Le beatbox dans l’institution : effets et enjeux

Dans la lignée des politiques que nous venons de décrire, le beatbox s’est vu intégré dans des projets d’actions culturelles et dans une logique de soutien aux pratiques émergentes. Dès lors, on peut constater le rôle des dispositifs comme La Chaufferie ou La Vapeur dans la prise en compte des formes d’expressions artistiques mineures. Que ce soit pour animer des ateliers ou pour donner des concerts, certains beatboxeurs commencent à percevoir des rémunérations. Leur professionnalisation est à l’origine, comme nous l’avons vu précédemment, de la mise en place d’une pédagogie particulière mais surtout d’une création artistique approfondie. Pour se produire sur scène, les rares beatboxeurs qui se positionnent en tant qu’artistes doivent être en mesure de répondre aux exigences de leurs « employeurs ». « Si on veut vraiment tourner, il va falloir faire autre chose que de la démo.
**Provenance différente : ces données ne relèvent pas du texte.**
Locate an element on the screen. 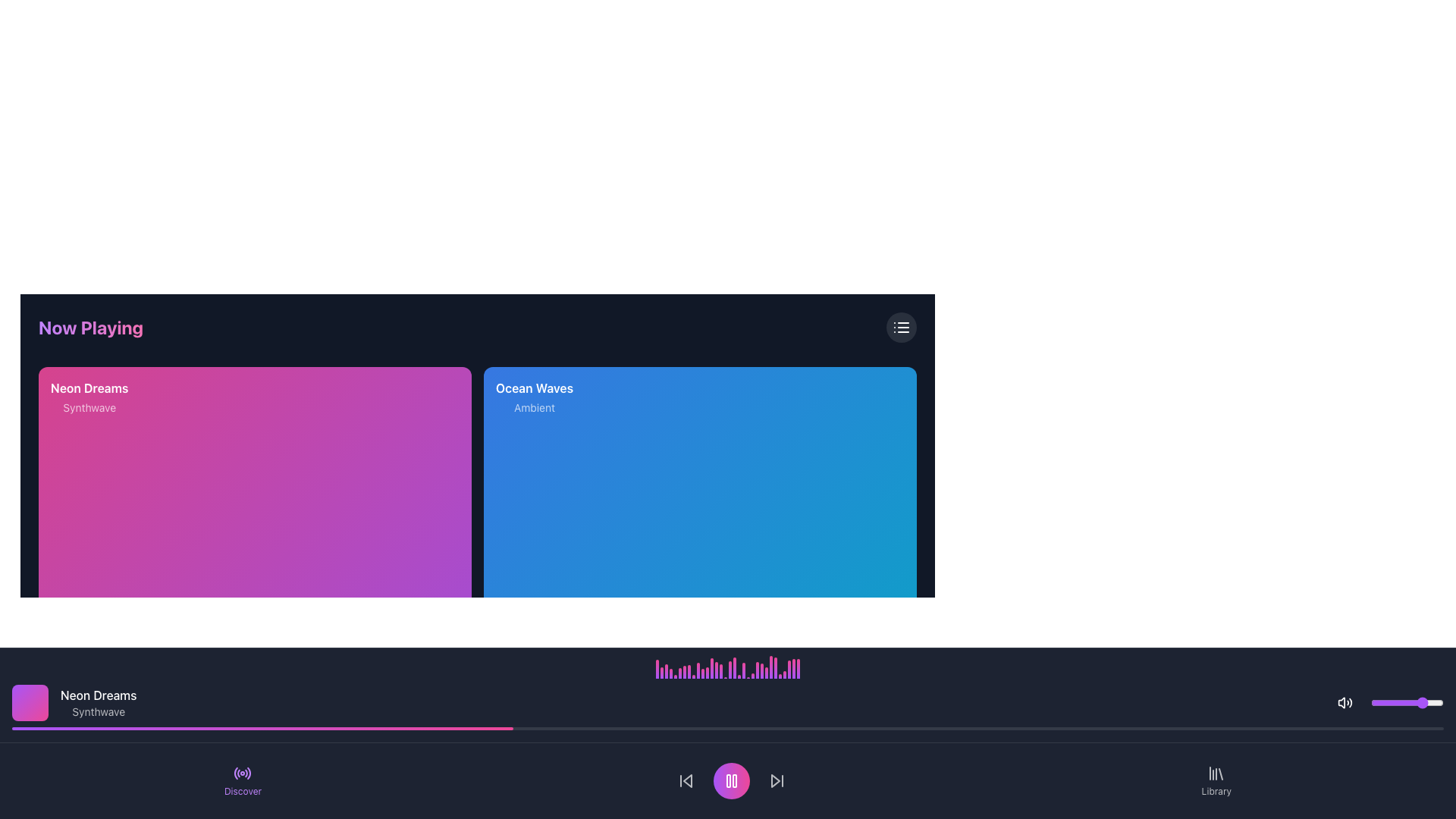 The height and width of the screenshot is (819, 1456). the leftmost sound control icon in the control bar at the bottom of the interface to change the sound state (mute/unmute) is located at coordinates (1345, 702).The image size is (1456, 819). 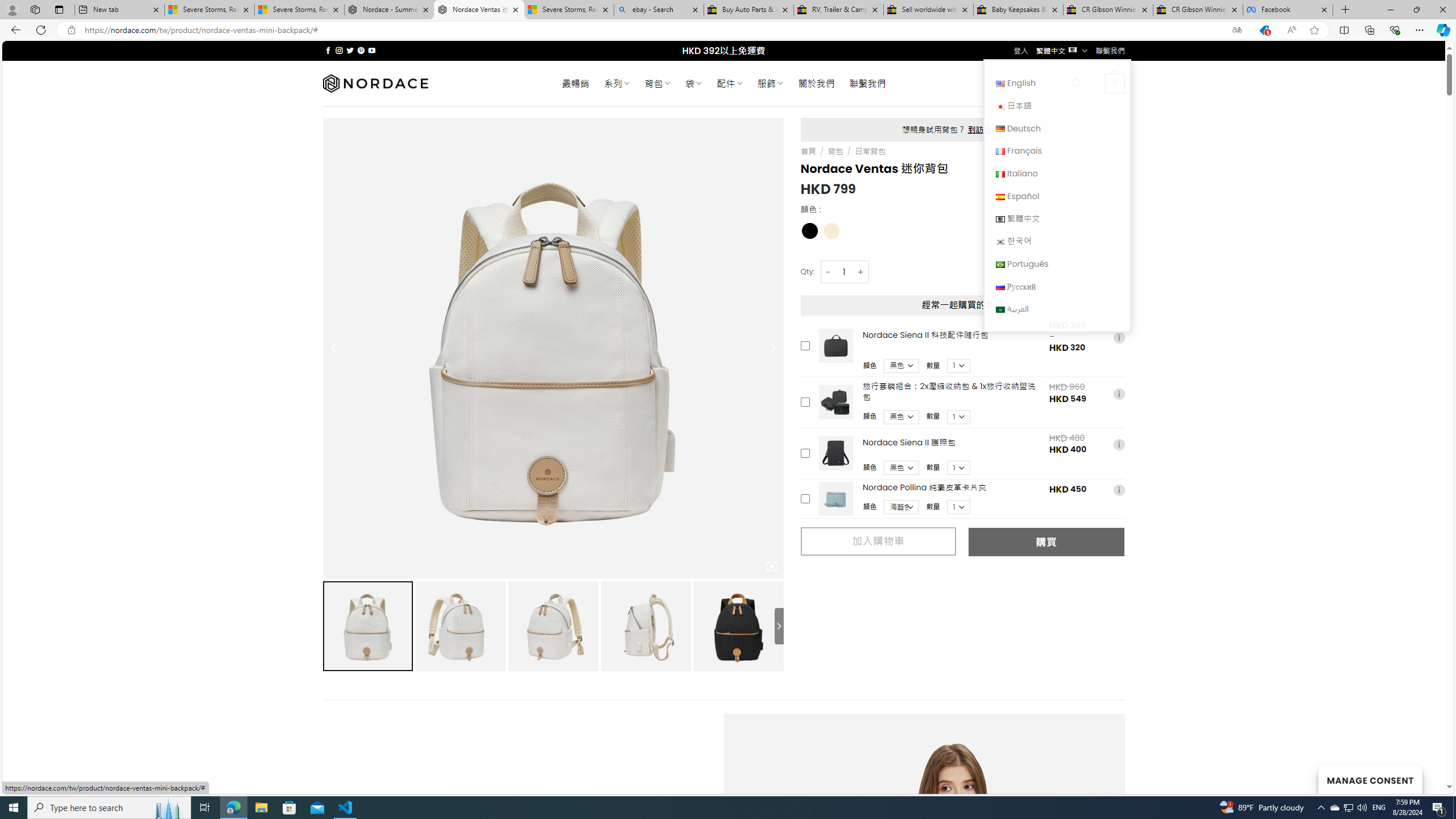 I want to click on '-', so click(x=828, y=272).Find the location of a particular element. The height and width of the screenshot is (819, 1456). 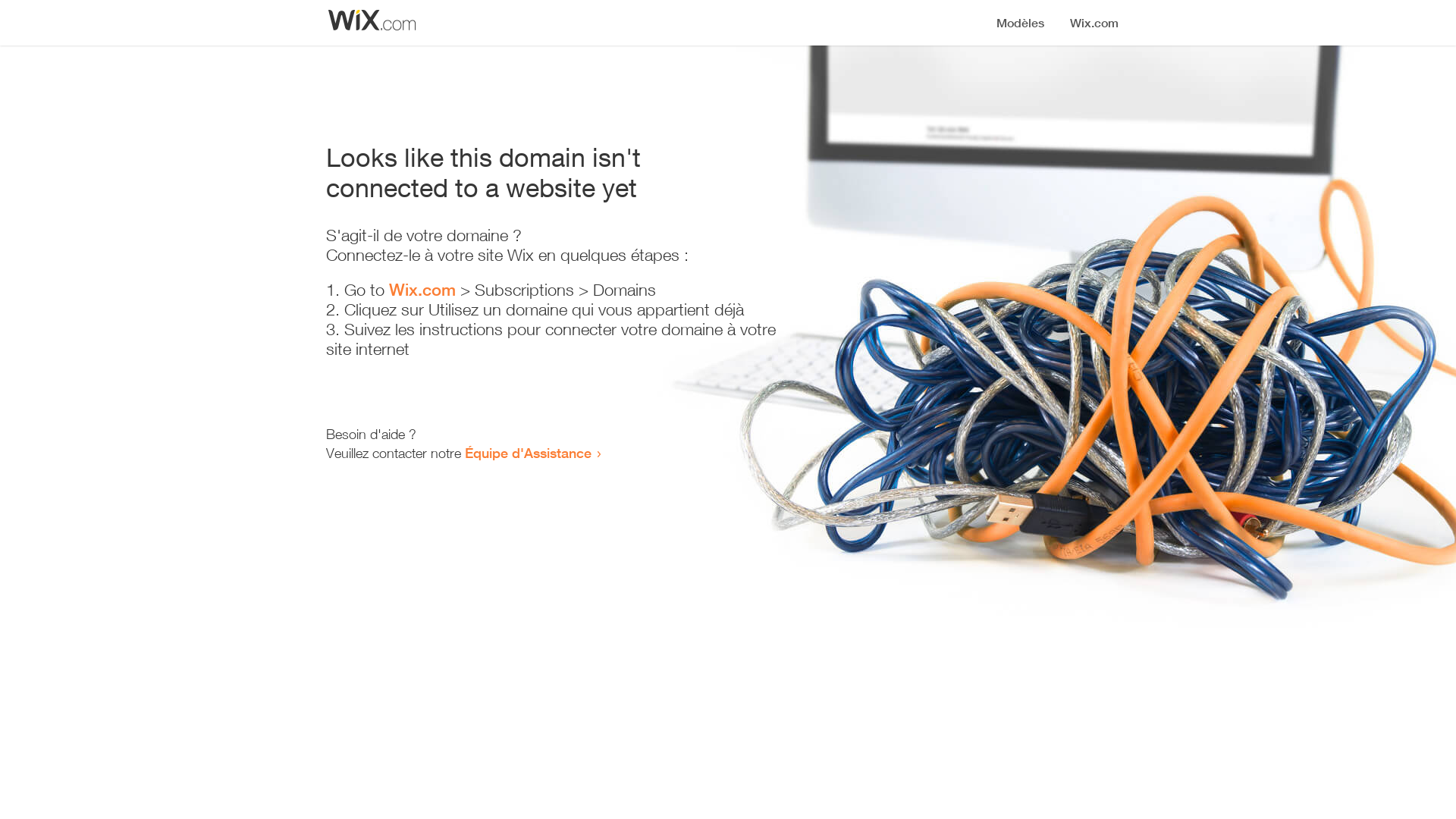

'Wix.com' is located at coordinates (422, 289).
La connaissance et la reconnaissance passe par le fait d’aller vers l’artistique, si t’es capable de faire danser les gens ou de leur faire écarquiller les yeux, là tu peux trouver des dates que tu fasses du beatbox ou n’importe quoi. »142

Un savoir faire supplémentaire est donc requis pour entrer dans une logique professionnelle. Par exemple, pour construire un répertoire et améliorer les qualités scéniques de son spectacle musical, le beatboxeur EZRA a fait appel à différents professionnels comme un metteur en scène, un ingénieur lumière ou encore un tourneur. En appliquant ces modèles d’organisation, le beatbox devient « un monde de l’art »143 où l’artiste est entouré des personnes qui participent à la création et la diffusion de ses œuvres. En prenant exemple sur le passé, les adeptes du beatbox émettent tout de même des réserves quant aux relations établies entre 142 143

Témoignage recueilli lors du premier championnat de France de beatbox à Angers en 2006. Définit par Becker H.S. dans Les mondes de l’art, Paris, Flammarion, 2006.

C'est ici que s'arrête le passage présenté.